Jurnalisme Naratif Pacu Kreativitas Wartawan Menulis

Ilustrasi: pixabay

Suarakampus.com- Jurnalisme naratif berikan kesan unik dengan memberikan wartawan kesempatan mengeksplorasikan gaya tulisan dengan kalimat yang panjang. Selain itu, jurnalisme naratif juga menyajikan tulisan dengan genre unik, menukik secara mendalam dibanding indepth reporting.

Menurut Jurnalis dan Aktivis Lingkungan, Chik Rini tulisan naratif terkesan menyajikan berita dalam bentuk novel. Pasalnya bisa memainkan alur, adegan dan dialog kisah narasumber secara mendetail.

“Bukan saja melaporkan seseorang melakukan apa, tapi ia masuk dalam psikologi yang bersangkutan dan menerangkan mengapa ia melakukan itu,” jelasnya dalam Pelatihan Jurnalistik Lanjut Tingkat Nasional (PJLTN) yang diselenggarakan LPM Bahana Universitas Riau, Rabu (04/08).

Lanjutnya, tulisan naratif juga menggunakan sudut pandang orang ketiga, menggambarkan peristiwa secata detail baik gerak tubuh maupun kebiasaan narasumber.

“Reportasenya menyeluruh, dialognya utuh, bisa menggali setiap adegan meski peristiwa telah lama terjadi,” ucapnya.

Chik Rini menuturkan tidak semua peristiwa bisa dijadikan tulisan narasi. Sebab harus ada tujuh pertimbangan, yakni ide disetujui tim, mengoleksi banyak data, fokus serta seleksi bahan yang mendukung cerita kita,

“Selain itu penting merancang tulisan seperti konsep tradisional dari drama, menyusun cerita akan ditulis seperti apa dan dimulai, terakhir proses pengeditan oleh editor,” jelasnya.

Lanjutnya, tulisan naratif juga harus ada karakter, drama, babak, adegan serta laporan panjang dan untuh. Sehingga berita menjadi satu kesatuan yang utuh, tidak terpecah-pecah. “Terpenting harus ada konflik di dalam tulisan naratif,” katanya.

Meskipun tujuh pertimbangan telah terjawab, namun menurutnya wartawan juga dituntut untuk deadline sehingga harus telaten memilih narasumber yang tepat dalam merekontruksi kembali sebuah cerita. Alhasil katanya, tindakan tersebut bakal membuat banyak narasumber terseleksi dan ditemukanlah tokoh cerita.
——————————
TUJUAN:
Sunting bagian artikel tentang jurnalisme naratif yang dimulai pada kata-kata yang memuat "Suarakampus.com- Jurnalisme naratif" dan berhenti setelah "narasumber secara mendetail.". Tuliskan kembali bagian itu dengan "novel" diganti menjadi "cerita pendek". Gunakan hanya artikel ini sebagai pegangan.

ENTRI DATA:
——————————
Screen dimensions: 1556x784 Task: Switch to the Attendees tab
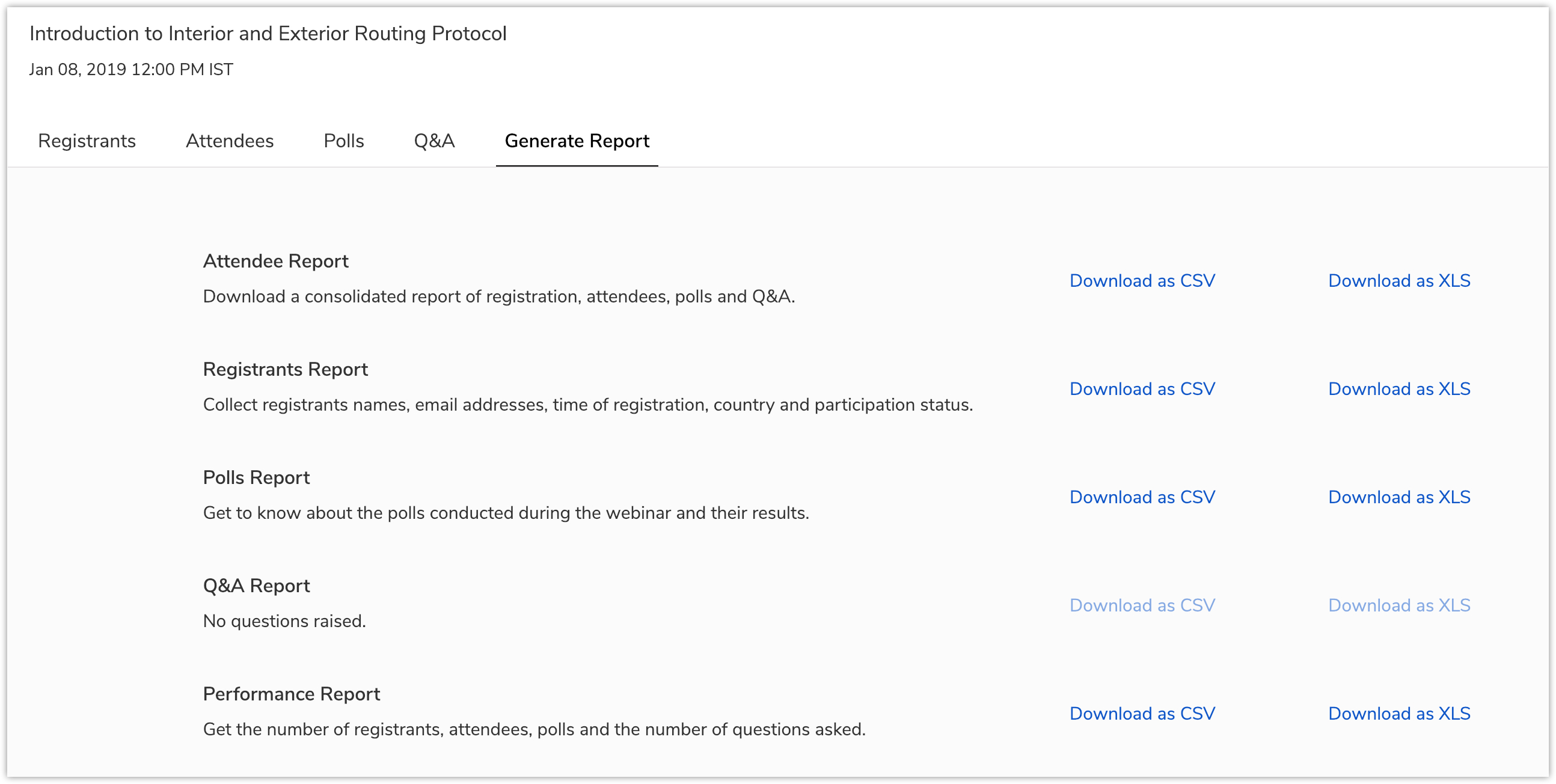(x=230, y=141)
——————————
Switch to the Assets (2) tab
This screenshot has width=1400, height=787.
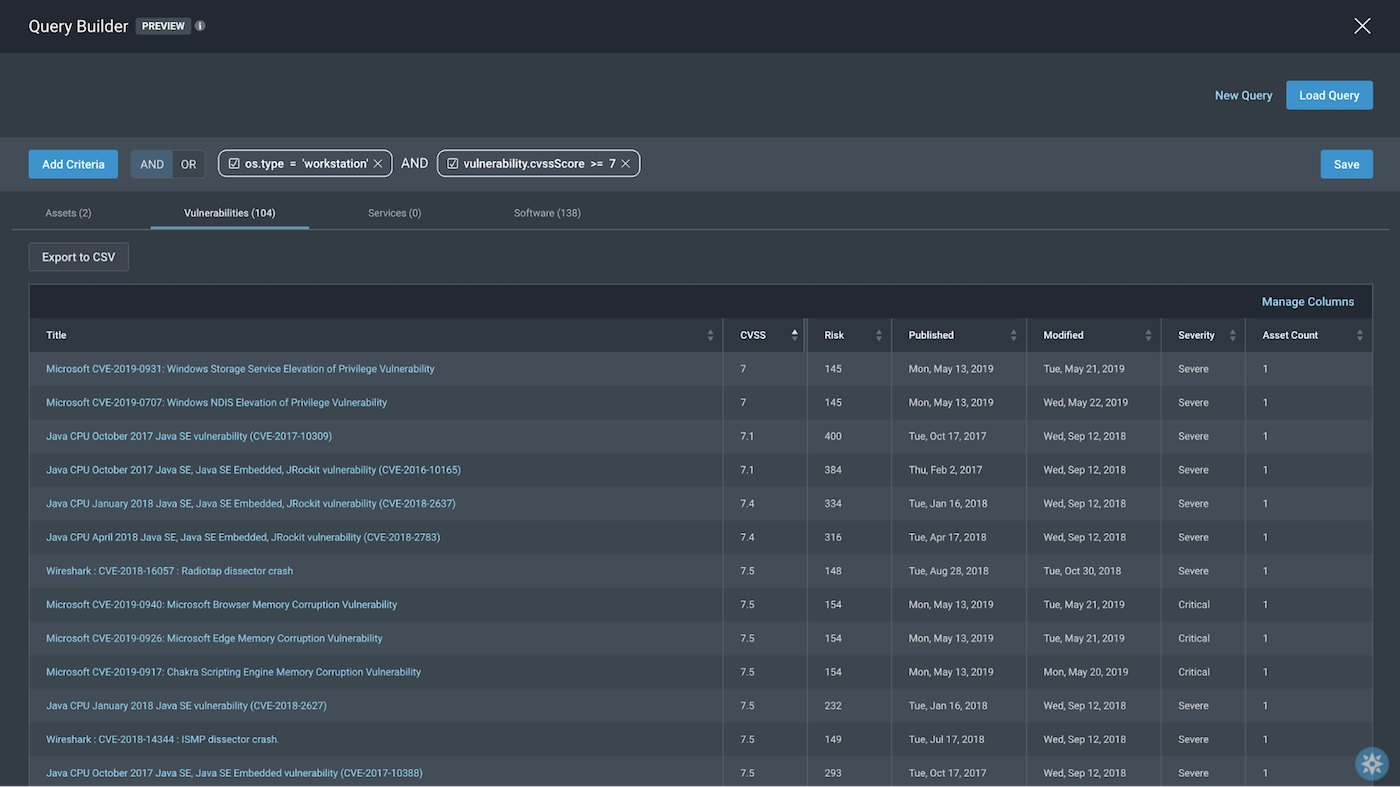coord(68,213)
——————————
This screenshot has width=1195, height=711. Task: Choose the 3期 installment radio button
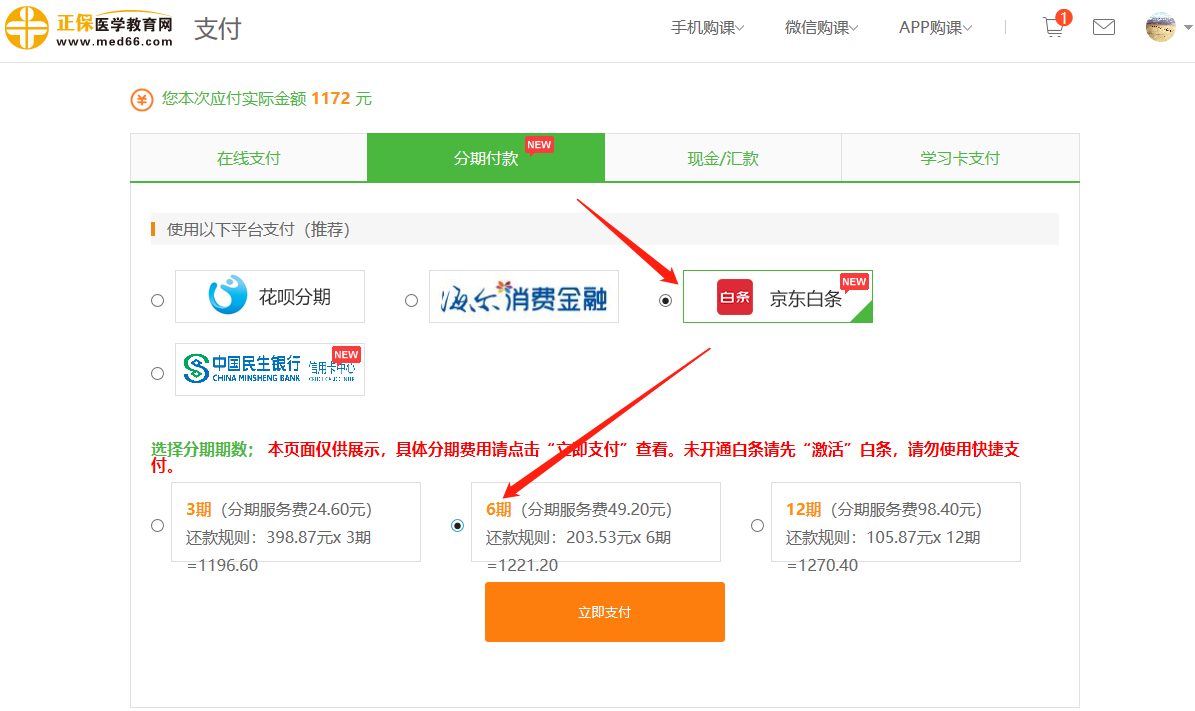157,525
——————————
JAWABAN LATIHAN:
Suarakampus.com- Jurnalisme naratif berikan kesan unik dengan memberikan wartawan kesempatan mengeksplorasikan gaya tulisan dengan kalimat yang panjang. Selain itu, jurnalisme naratif juga menyajikan tulisan dengan genre unik, menukik secara mendalam dibanding indepth reporting.

Menurut Jurnalis dan Aktivis Lingkungan, Chik Rini tulisan naratif terkesan menyajikan berita dalam bentuk cerita pendek. Pasalnya bisa memainkan alur, adegan dan dialog kisah narasumber secara mendetail.